Our ongoing series looking at movies that took the blockbuster genre into the realms of excess. Note that these reviews may contain spoilers.
By John J. Joex
Rating: 2 ½ out of 5 Stars
In 2007, we received the big screen treatment of the of the Transformers franchise courtesy of over-the-top blockbuster purveyor Michael Bay. Anybody with even limited exposure to the original cartoon series knows that the story gives us two factions of robots who can transform themselves into various pieces of machinery, typically vehicles. The Autobots, led by Optimus Prime, are the good Transformers. And the Decepticons, led by Megatron, are the evil ones. These two opposite factions of machine-people are at war and they come to Earth and end up involving the human race in their dispute. I don’t know that you need much more explanation than that. That pretty much summarizes the various incarnations of the animated series as well as Michael Bay’s live-action movie reboot.
I have to admit that I was never a big fan of the cartoon series in any form (though I did enjoy what I watched of the CGI-animated Beast Wars series which diverged some from the formula mentioned above). The original series was just too simplistic, good robots vs. bad robots with cute kids hanging around and cliché-ridden kid-friendly plots. And it was shortly after the Transformers debuted that Robotech started to air in syndication and that was where it was at for any true sci fi fan! In any case, the Transformers series lasted for several years and developed a strong following that would lead to several sequel series in the years that followed. And the popularity of the characters never died out, eventually prompting Bay to take the franchise to the big screen.

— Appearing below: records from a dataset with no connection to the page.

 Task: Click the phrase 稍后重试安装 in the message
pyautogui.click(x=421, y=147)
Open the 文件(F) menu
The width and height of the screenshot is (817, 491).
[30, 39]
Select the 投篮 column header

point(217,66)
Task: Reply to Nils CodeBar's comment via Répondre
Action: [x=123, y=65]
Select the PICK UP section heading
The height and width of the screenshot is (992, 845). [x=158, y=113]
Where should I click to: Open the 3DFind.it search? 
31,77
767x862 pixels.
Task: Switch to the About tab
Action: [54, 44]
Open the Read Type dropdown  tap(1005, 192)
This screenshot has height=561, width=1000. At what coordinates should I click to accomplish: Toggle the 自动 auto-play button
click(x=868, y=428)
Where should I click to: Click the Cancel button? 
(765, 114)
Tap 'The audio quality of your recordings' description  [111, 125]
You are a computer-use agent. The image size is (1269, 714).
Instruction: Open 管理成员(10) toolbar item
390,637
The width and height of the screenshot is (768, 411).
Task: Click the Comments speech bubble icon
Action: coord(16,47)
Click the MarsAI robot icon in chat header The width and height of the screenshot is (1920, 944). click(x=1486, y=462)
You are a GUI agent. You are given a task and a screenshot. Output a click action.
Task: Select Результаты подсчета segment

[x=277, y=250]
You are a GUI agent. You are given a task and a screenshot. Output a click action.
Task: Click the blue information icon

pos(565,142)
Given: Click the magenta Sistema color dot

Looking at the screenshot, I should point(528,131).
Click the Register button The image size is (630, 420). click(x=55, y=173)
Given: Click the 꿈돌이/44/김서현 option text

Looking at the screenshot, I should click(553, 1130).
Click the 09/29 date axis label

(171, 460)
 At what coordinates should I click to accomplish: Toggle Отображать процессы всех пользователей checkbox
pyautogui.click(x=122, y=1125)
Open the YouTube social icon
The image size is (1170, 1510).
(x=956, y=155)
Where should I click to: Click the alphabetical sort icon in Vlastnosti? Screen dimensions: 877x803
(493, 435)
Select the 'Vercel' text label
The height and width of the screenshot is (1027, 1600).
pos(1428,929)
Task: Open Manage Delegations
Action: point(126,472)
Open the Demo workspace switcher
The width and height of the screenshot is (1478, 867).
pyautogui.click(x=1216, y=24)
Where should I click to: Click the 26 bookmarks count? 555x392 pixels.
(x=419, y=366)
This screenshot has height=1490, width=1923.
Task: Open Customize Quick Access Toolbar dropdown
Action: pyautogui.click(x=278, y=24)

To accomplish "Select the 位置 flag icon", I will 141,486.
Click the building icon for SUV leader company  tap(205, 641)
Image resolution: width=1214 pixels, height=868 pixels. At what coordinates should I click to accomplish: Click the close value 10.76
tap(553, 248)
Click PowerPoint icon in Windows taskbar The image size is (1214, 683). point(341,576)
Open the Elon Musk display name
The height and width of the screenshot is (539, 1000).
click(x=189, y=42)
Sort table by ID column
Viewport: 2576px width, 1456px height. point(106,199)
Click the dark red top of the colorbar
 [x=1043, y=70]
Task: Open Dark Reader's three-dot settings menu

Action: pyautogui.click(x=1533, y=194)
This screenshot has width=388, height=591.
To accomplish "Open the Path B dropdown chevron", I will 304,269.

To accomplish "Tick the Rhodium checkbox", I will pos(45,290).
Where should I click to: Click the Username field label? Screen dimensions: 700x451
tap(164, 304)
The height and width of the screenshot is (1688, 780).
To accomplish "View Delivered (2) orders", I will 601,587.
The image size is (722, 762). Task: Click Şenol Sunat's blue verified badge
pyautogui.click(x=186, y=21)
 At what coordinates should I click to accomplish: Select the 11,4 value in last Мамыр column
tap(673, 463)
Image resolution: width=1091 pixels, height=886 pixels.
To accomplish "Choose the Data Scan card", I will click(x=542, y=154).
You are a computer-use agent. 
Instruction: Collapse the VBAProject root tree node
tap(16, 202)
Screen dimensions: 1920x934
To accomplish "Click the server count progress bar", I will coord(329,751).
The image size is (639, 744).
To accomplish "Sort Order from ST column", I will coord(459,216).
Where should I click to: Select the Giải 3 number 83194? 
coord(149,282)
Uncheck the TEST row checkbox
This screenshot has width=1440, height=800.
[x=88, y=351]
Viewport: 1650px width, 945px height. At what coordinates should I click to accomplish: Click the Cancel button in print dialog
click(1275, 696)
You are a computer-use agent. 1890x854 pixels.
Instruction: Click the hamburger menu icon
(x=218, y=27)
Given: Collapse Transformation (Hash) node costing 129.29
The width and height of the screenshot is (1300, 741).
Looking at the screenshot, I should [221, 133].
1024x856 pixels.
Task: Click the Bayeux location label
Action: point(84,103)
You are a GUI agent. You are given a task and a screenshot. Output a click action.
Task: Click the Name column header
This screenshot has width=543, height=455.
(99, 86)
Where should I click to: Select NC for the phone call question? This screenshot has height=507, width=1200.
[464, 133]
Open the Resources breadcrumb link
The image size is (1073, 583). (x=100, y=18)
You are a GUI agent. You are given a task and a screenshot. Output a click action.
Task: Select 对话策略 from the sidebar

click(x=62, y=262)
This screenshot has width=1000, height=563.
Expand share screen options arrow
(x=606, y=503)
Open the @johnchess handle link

It seems kind of pointless for me to argue that the movie did not measure up to its source material as I did with my recent review of the Fantastic Four films. The Transformers cartoons in all of their incarnations were pretty simplistic and primarily designed to sell toys. And really, that seems like the perfect fit for the big screen, with Michael Bay did everything required for a seamless transition. He upped the age-level of the central characters to give the film more than just kiddie-appeal , but he didn’t age them too far so that the younger viewers could still relate. And the CGI team did an excellent job of bringing the transforming robots to life, staying mostly faithful to how they looked in their animated incarnations (if only they could have done the same with Galactus . . . ) And there’s not much depth or intricacy to the basic storyline, so even though the writers made changes to that, it’s not like they reduced the dramatic impact of the tale.
I guess my real complaint with this one is the Michael Bay took a pretty much by-the-numbers approach and followed in the vein of other big, dumb blockbusters that had preceded like the Fantastic Four films, the later X-Men and Spider-Man films, and even Steven Spielberg’s War of the Worlds. The movie played off its name-brand recognition to draw people into the theaters, and it delivered an action-packed film that provided adequate popcorn viewing, but nothing more than that. In contrast, the previous Transformers big screen appearance, the animated movie that came out in 1986 was far superior story-wise. I didn’t even care for the cartoon series, but I remembered enjoying that movie as sort of a surreal twist on the show with elements that appealed to adults and children alike.
I would not call Michael Bay’s Transformers a bad movie. It’s just not particularly very good. Not that you really expect that much from a film about robots that can transform into a Camaro or a Peterbilt cab, but they could have given us something here like the 1986 movie did. Instead it followed and perhaps even solidified the sci fi blockbuster template of the past ten to fifteen years, delivering a film high on special effects overload and low on script intelligence or innovation and ultimately fell just short of the guilty pleasure threshold to end up delivering a mostly mind-numbing movie experience.